(Проверьте себя):
1 - Во сколько ливров, согласно тексту о кардинале Флери, стал оцениваться золотой луидор при Флери?
2 - Продолжите, пожалуйста, текст о кардинале Флери после его последнего предложения.

(Исходный текст):
- - - - - - -
В роли фактического главы правительства Флери в полной мере сумел раскрыть свои таланты государственного деятеля. В делах управления он взял себе за образец экономного и распорядительного Кольбера. Ему удалось преодолеть разрушительные последствия финансового кризиса, в который вверг Францию шотландский авантюрист Лоу. Проведя девальвацию национальной валюты, Флери добился укрепления ливра. При нем золотой луидор стал оцениваться в 24 ливра. Такое соотношение сохранялось вплоть до 1785 года. Одновременно с мерами по финансовой стабилизации Флери усовершенствовал налоговую систему. Действуя в духе идей Кольбера, министр-кардинал обратил пристальное внимание на развитие торговли, мануфактур и ремесел. По его инициативе заметно активизировалось строительство дорог и каналов. В шесть раз — с 300 судов в 1713 году до 1800 в 1739 году — вырос торговый флот Франции. Твердая рука кардинала Флери чувствовалась во всем, включая образование и науку.
В религиозной и внутренней политике Флери стремился к сглаживанию конфликта между официальной церковью, протестантами и янсенистами. Одновременно он пытался бороться с распространением масонства и закрыл несколько лож, влияние которых считал опасным для внутренней стабильности государства. Но попытка министра-кардинала остановить рост влияния набиравшей силу парламентской оппозиции завершилась неудачей.
В отличие от своих предшественников на министерском посту — Ришелье, Мазарини и Дюбуа — кардинал Флери никогда не использовал занимаемое им положение для личного обогащения или обогащения своих родственников. За долгие годы службы он так и не нажил себе состояния. Единственными источниками его доходов были поступления из епархии и министерское жалованье в размере 20 тыс. ливров. «Он был прост и экономен во всем и никогда не изменял этим привычкам», — отозвался о Флери Вольтер.
Определяющим во внешней политике Флери было стремление к поддержанию мира в Европе и обеспечению за Францией роли арбитра в разрешении конфликтов на континенте. В центре его внимания находились отношения с Англией, Испанией и Австрией. С первыми двумя он развивал союзнические отношения. С Австрией продолжалось давнее, не ослабевшее со времен Тридцатилетней войны (1618–1648) соперничество за преобладающее влияние в Старом Свете.
В то же время Флери делал все возможное для того, чтобы избежать новой войны с Габсбургами. Можно сказать, что политика Франции благодаря министру-кардиналу могла бы служить примером разумного поведения страны на международной арене, если бы не внешнеполитические авантюры, в которые вовлекал Францию ее легкомысленный король, которого все больше раздражала опека министра-кардинала.
- - - - - - -
(Фрагменты данных):
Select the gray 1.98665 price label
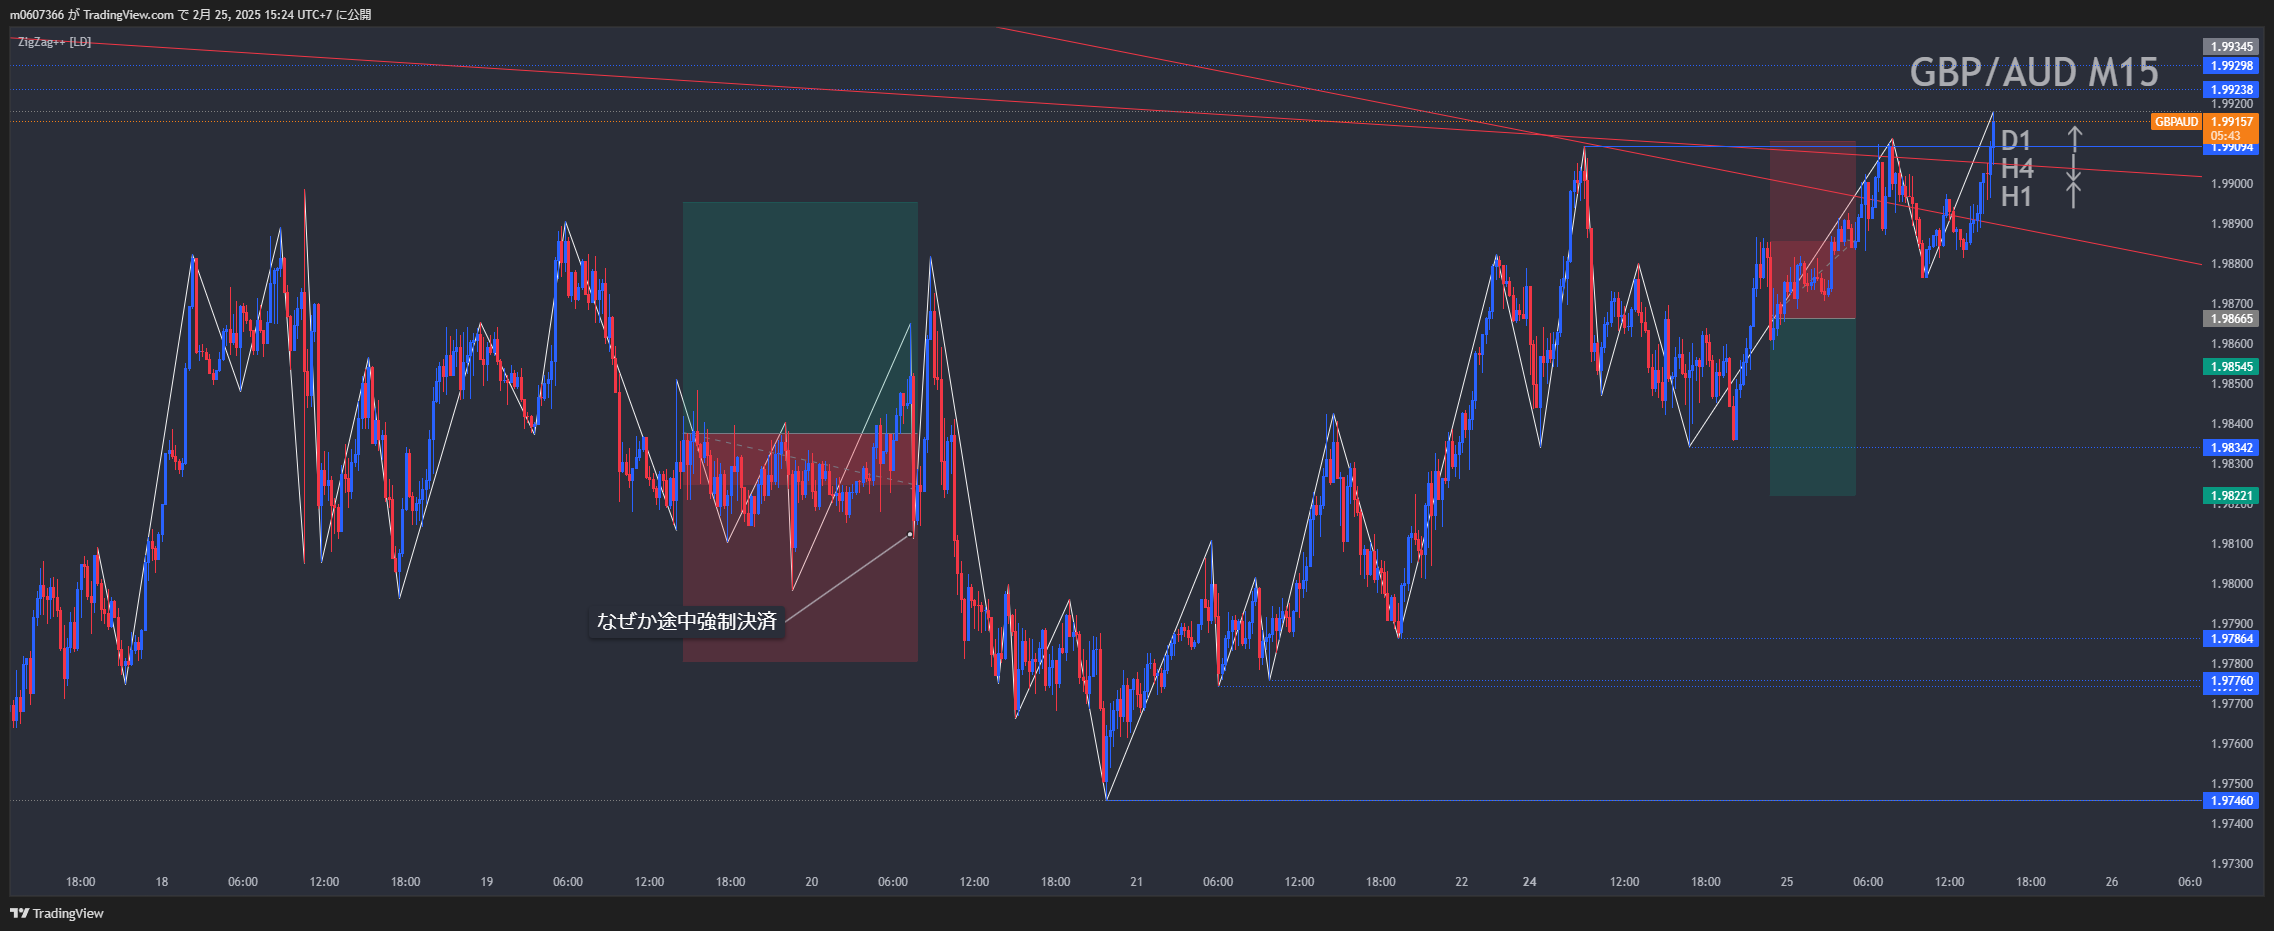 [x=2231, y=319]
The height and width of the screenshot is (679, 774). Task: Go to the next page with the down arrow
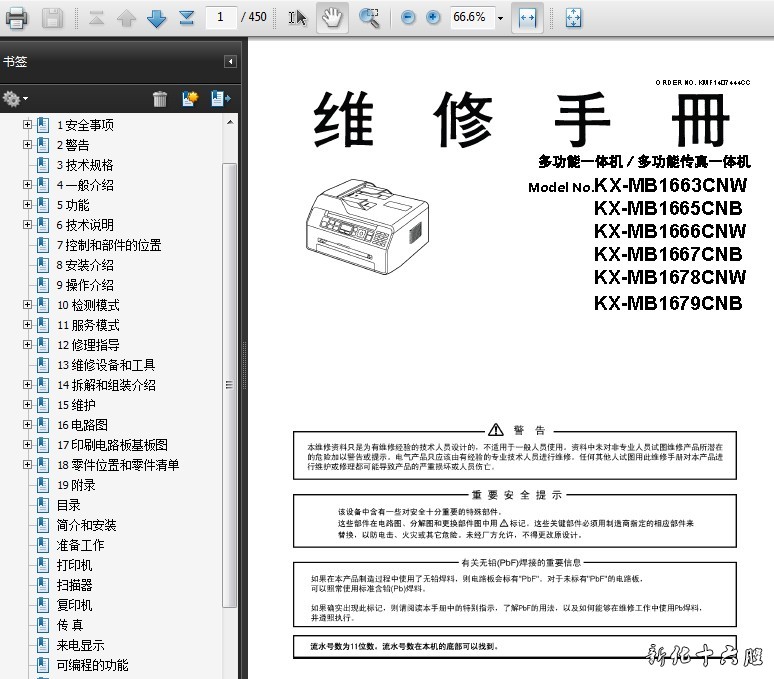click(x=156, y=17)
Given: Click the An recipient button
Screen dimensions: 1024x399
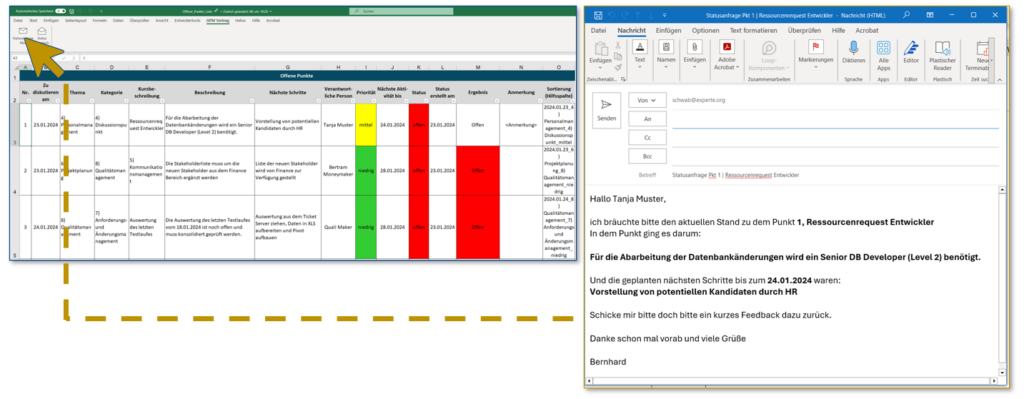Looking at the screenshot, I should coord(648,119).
- - - - - - -
(Решённые задачи):
1 - В 24 ливра.

2 -
Один из первых порывов Людовика XV к самостоятельности произошел в середине 1730-х годов, когда он вынудил Флери вмешаться в конфликт вокруг Польского наследства, разгоревшийся после смерти 1 февраля 1733 года короля Польши Августа II Саксонского. Людовик XV пожелал, чтобы освободившийся трон занял его тесть Станислав Лещинский, пребывавший после 1709 года в изгнании.
Это желание шло вразрез с намерениями российской императрицы Анны Иоанновны, намеревавшейся посадить на польский престол сына Августа II, давнего союзника России. Ее намерение было поддержано Австрией, связанной с 1726 года союзным договором с Россией.
Флери советовал королю не вмешиваться в запутанные польские дела, но Людовик XV под предлогом защиты «законных» интересов своей семьи (то есть тестя и его дочери, королевы Франции) настоял на вмешательстве. Французской дипломатии в сентябре 1733 года удалось организовать избрание сеймом Станислава Лещинского королем Польши. Реакцией на это стало появление на правом берегу Вислы русского экспедиционного корпуса, что вынудило Станислава Лещинского бежать в Данциг (Гданьск).
Подкупив недовольных Лещинским депутатов сейма, русские дипломаты сумели добиться провозглашения королем Августа III Саксонского. Одновременно русские войска двинулись к Данцигу и блокировали его с суши. В ответ Людовик XV распорядился отправить в помощь осажденным сторонникам Лещинского эскадру и двухтысячный десант.
Трехмесячная осада города-крепости, сопровождавшаяся вооруженными столкновениями между русскими и французами, в начале июля 1734 года завершилась капитуляцией Данцига, откуда в последний момент успел выбраться, переодевшись в крестьянское облачение, незадачливый тесть Людовика XV.
Овладев Данцигом, русская армия двинулась к берегам Рейна, где австрийцы терпели в это время поражение от французов. Перспектива появления русских на восточных границах Франции побудила Людовика XV согласиться с мнением Флери о необходимости скорейшего прекращения военных действий, что и произошло в октябре 1735 года.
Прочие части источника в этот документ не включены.